Supplied entries Start Marker
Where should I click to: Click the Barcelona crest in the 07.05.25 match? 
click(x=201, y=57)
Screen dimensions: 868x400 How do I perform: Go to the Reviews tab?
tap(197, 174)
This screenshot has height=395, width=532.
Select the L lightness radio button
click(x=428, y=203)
Supplied entries End Marker
Supplied entries Start Marker
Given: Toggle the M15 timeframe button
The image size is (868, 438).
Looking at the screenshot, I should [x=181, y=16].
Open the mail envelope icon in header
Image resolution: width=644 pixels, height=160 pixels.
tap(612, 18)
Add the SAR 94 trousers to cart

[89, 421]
Supplied entries End Marker
Supplied entries Start Marker
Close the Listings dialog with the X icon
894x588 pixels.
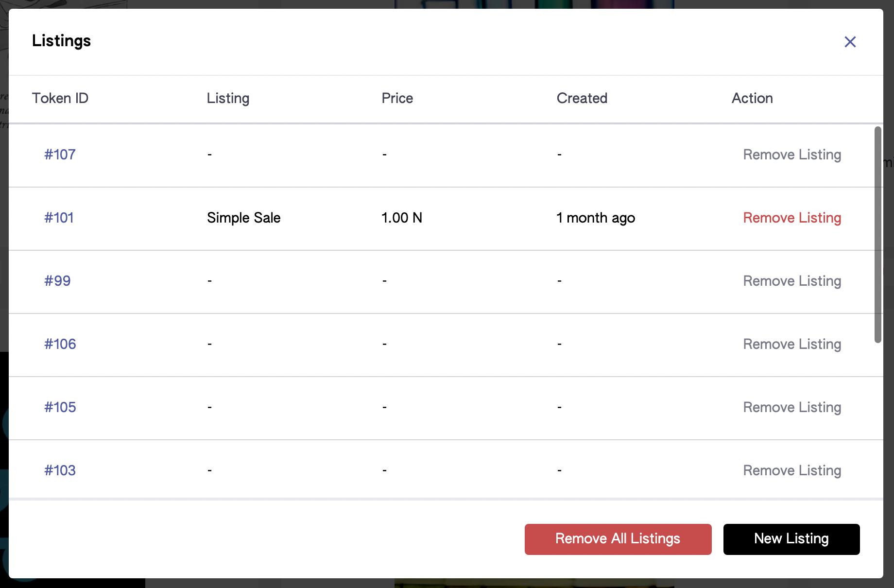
Supplied entries End Marker
= Work to be completed =
For the lines above, output exactly those from the line containing "Close the Listings dialog with the X icon" through the line containing "894x588 pixels.", and skip the others.

= Output for this task =
Close the Listings dialog with the X icon
894x588 pixels.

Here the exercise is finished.